▶ Travail à faire:
1 - Répondez à ces questions sur le texte consacré au plan Vigipirate :
(a) Combien de gendarmes sont engagés dans « Vigipirate » au niveau national ?
(b) Quel jour et à quel moment le comité interministériel de lutte antiterroriste a-t-il été réuni ?
(c) Quelles manifestations ont été reportées à une date ultérieure ?
2 - Recopiez sans rien changer le passage du texte consacré au plan Vigipirate qui va de « Par ailleurs, ceux-ci » jusqu'à « forces de l'ordre. ».
3 - Rédigez la suite du texte consacré au plan Vigipirate, en partant de sa dernière phrase.

▶ Extrait source:
------------------------------------------------------------
Aussitôt après ces entretiens, j'ai donné des instructions particulières aux préfets.

Par ailleurs, ceux-ci sont en contact direct et permanent avec les maires, pour la mise en place du dispositif dans les communes, et ont déjà réuni leurs partenaires institutionnels et les acteurs économiques et sociaux.

S'agissant des moyens mis en _uvre, le centre opérationnel du ministère de l'intérieur et les centres zonaux ont été activés dès mardi soir. Au niveau national, des effectifs supplémentaires ont été mobilisés pour renforcer l'action de la sécurité publique et de la gendarmerie nationale : 2 360 C.R.S. et 1 300 gendarmes sont aujourd'hui engagés dans « Vigipirate » et 910 militaires sont venus renforcer les forces de l'ordre.

Pour Paris et la région parisienne, ce supplément d'effectif représente 1 000 fonctionnaires des CRS et gendarmes mobiles, ainsi que 600 militaires, sans compter la mobilisation de l'ensemble des services de police en Ile-de-France, soit l'équivalent de 5 000 hommes en permanence sur le terrain.

En ce qui concerne les policiers, j'ai reçu jeudi matin les responsables de leurs organisations syndicales pour les informer des mesures prises et des conséquences de la mise en place de « Vigipirate renforcé », qui va leur demander un effort supplémentaire, susceptible de durer. Ils ont tous adhéré aux mesures prises pour assurer la sécurité des Français.

Je souhaite, devant vous, redire ma confiance à la police nationale qui a toujours fait face à ses missions, notamment quand les circonstances sont exceptionnelles, et su répondre ainsi à l'attente des Français.

J'ai également réuni, mercredi matin, le comité interministériel de lutte antiterroriste, et je suis informé à tout moment de l'évolution de la situation.

Je peux vous assurer de l'intense mobilisation de nos services de renseignement, qui travaillent dans un excellent esprit de coopération avec les services américains et ceux des autres pays européens. Vous comprendrez que je ne puisse en dire plus.

Pour m'assurer de la mise en _uvre du dispositif, je suis allé sur le terrain rencontrer les personnels et j'ai réuni hier les préfets d'Ile-de-France. A la suite de ces contacts et afin de maintenir intacte la capacité opérationnelle des forces de sécurité, j'ai demandé le report ou la suppression de plusieurs manifestations se déroulant sur la voie publique et consommatrices d'effectifs. C'est ainsi qu'en accord avec ma collègue de la culture, la Journée du patrimoine a été reportée à une date ultérieure, de même que la Technoparade.
------------------------------------------------------------
▶ Informations extraites:

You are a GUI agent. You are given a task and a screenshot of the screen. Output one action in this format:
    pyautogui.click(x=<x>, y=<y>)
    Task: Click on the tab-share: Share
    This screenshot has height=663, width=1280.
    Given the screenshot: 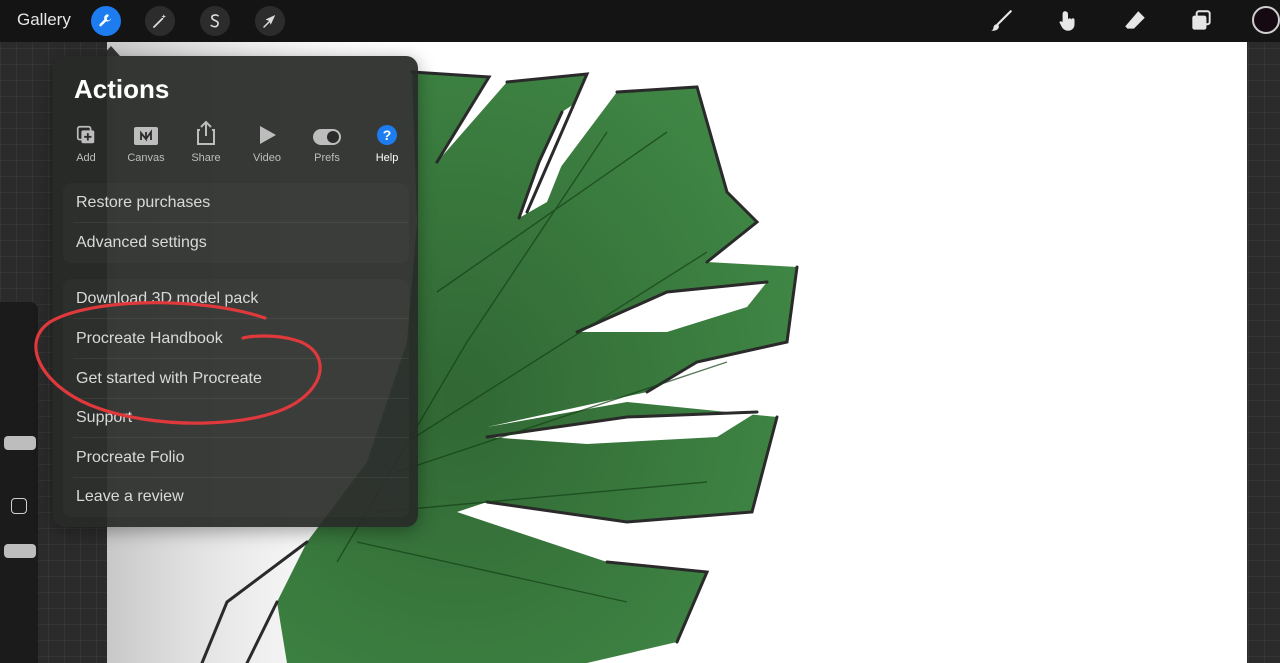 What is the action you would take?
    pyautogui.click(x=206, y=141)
------------------------------------------------------------
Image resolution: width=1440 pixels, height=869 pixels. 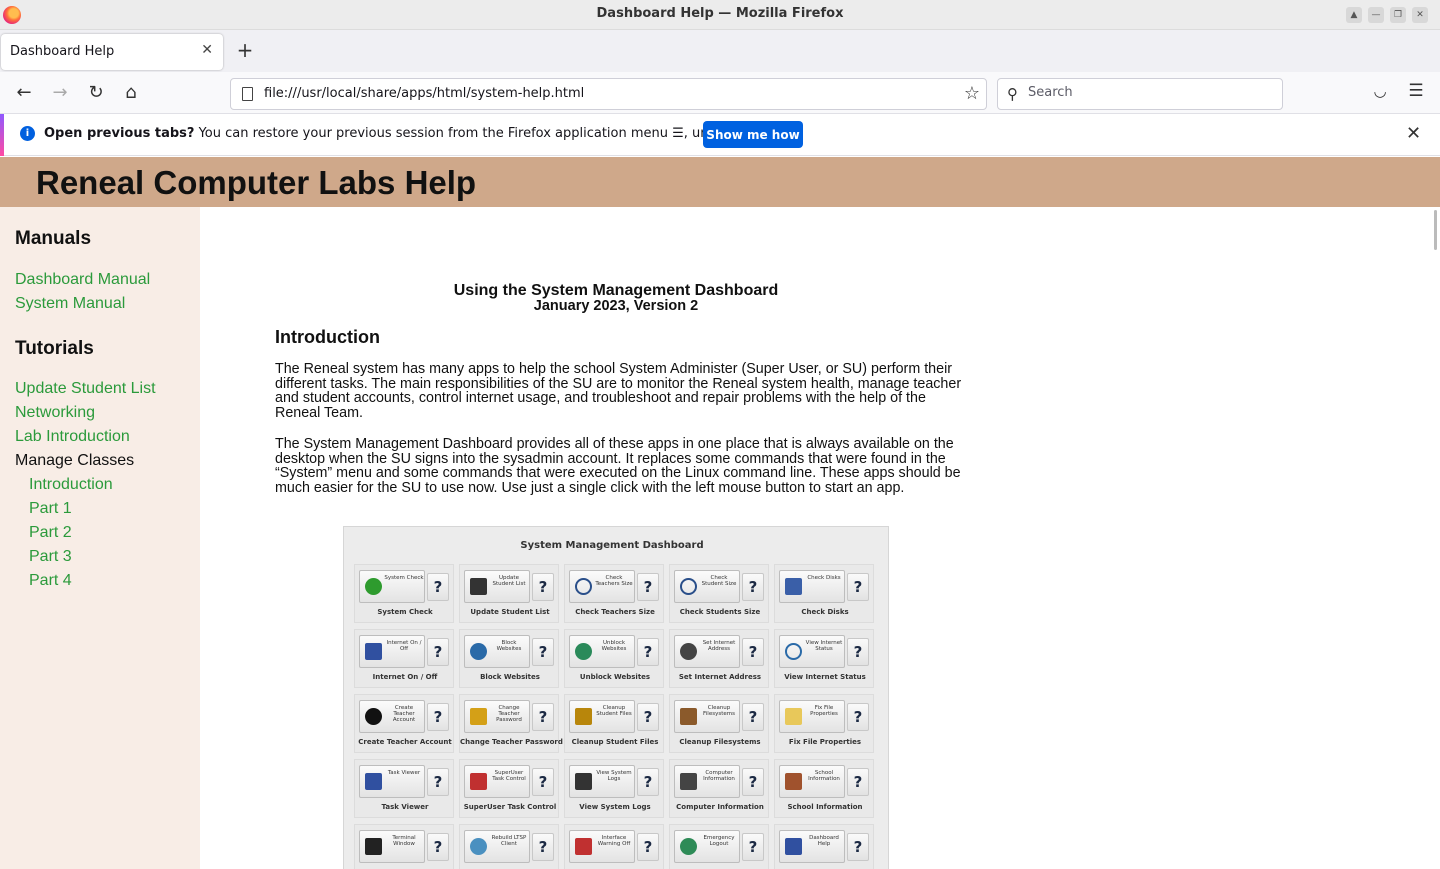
------------------------------------------------------------
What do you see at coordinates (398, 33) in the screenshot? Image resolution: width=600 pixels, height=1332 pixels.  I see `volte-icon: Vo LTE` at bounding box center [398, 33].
------------------------------------------------------------
▶ Réponses aux exercices:
1 -
(a) 1 300 gendarmes.
(b) Le mercredi matin.
(c) La Journée du patrimoine et la Technoparade.

2 -
Par ailleurs, ceux-ci sont en contact direct et permanent avec les maires, pour la mise en place du dispositif dans les communes, et ont déjà réuni leurs partenaires institutionnels et les acteurs économiques et sociaux.

S'agissant des moyens mis en _uvre, le centre opérationnel du ministère de l'intérieur et les centres zonaux ont été activés dès mardi soir. Au niveau national, des effectifs supplémentaires ont été mobilisés pour renforcer l'action de la sécurité publique et de la gendarmerie nationale : 2 360 C.R.S. et 1 300 gendarmes sont aujourd'hui engagés dans « Vigipirate » et 910 militaires sont venus renforcer les forces de l'ordre.

3 -
De plus, lors de ma rencontre avec les différentes communautés religieuses, j'ai demandé à ce que tout soit fait pour ne pas créer de situations susceptibles d'engendrer des tensions, en particulier entre les communautés.

En conclusion, je constate, d'abord, la capacité de notre pays à faire face à une situation exceptionnelle. Les services de l'Etat, mais aussi les maires et toutes les personnes publiques ou privées ayant une part de responsabilité en matière de sécurité ont fait preuve d'une remarquable capacité de réaction, pour prendre sans délai les mesures appropriées. S'agissant plus particulièrement des services de police, je veux souligner l'atout majeur que constitue en pareil cas l'existence d'une police nationale, du fait de l'unité de commandement et de la possibilité de déployer immédiatement les moyens là où ils sont nécessaires.

Deuxième enseignement : quel que soit le niveau de mobilisation des services publics, la sécurité des Français dépend aussi du comportement de chacun : vigilance, calme et sang-froid, esprit de responsabilité, telles sont les qualités indispensables dont les Français, une nouvelle fois, ont su faire preuve.

Ce civisme sera notre principale force dans les jours et les semaines qui viennent.

M. Alain Richard, ministre de la défense - Je veux m'associer à l'émotion suscitée par ces crimes odieux avant de réaffirmer notre détermination à faire reculer la menace terroriste.

Je rappelle la participation des armées au renforcement de la sécurité générale. L'essentiel du dispositif est tourné vers la protection du public et des lieux de rassemblement. La mise en place du soutien militaire a été quasi immédiate. La gendarmerie a renforcé le dispositif par ses unités mobiles, tandis que ses formations permanentes ont élevé leur niveau d'alerte.

Nous avons par ailleurs mis en place un dispositif renforcé de défense aérienne, caractérisé par des temps de réaction particulièrement resserrés, de sorte que les avions de notre force aérienne de combat puissent intervenir si l'évolution d'un aéronef laisse présager un danger immédiat.

Nous avons aussi mis à la disposition des Américains des moyens de soutien et d'intervention d'urgence, afin de venir en aide aux professionnels de New York.

Le moment n'est pas venu d'exposer les choix que peut faire notre pays en matière d'action armée. M. Védrine vous a redit ce que nous avons annoncé hier au conseil de l'Alliance Atlantique. Nous sommes engagés par le traité, en cohérence avec la charte des Nations unies, à laquelle renvoie son article 5. Les décisions prises dans le cadre de l'Alliance sont des décisions nationales.

Nous devons engager une coopération très étroite pour recueillir et recouper toutes les informations utiles, ainsi que pour détecter les risques d'actes terroristes au niveau international. Comme l'a indiqué le président Quilès, nous devons travailler à renforcer, à terme, notre capacité de renseignement, pour parer des menaces terroristes dont on voit l'évolution. De telles agressions montrent la vulnérabilité de sociétés démocratiques ouvertes, qui ne vont pas renoncer à leurs valeurs dans la lutte antiterroriste.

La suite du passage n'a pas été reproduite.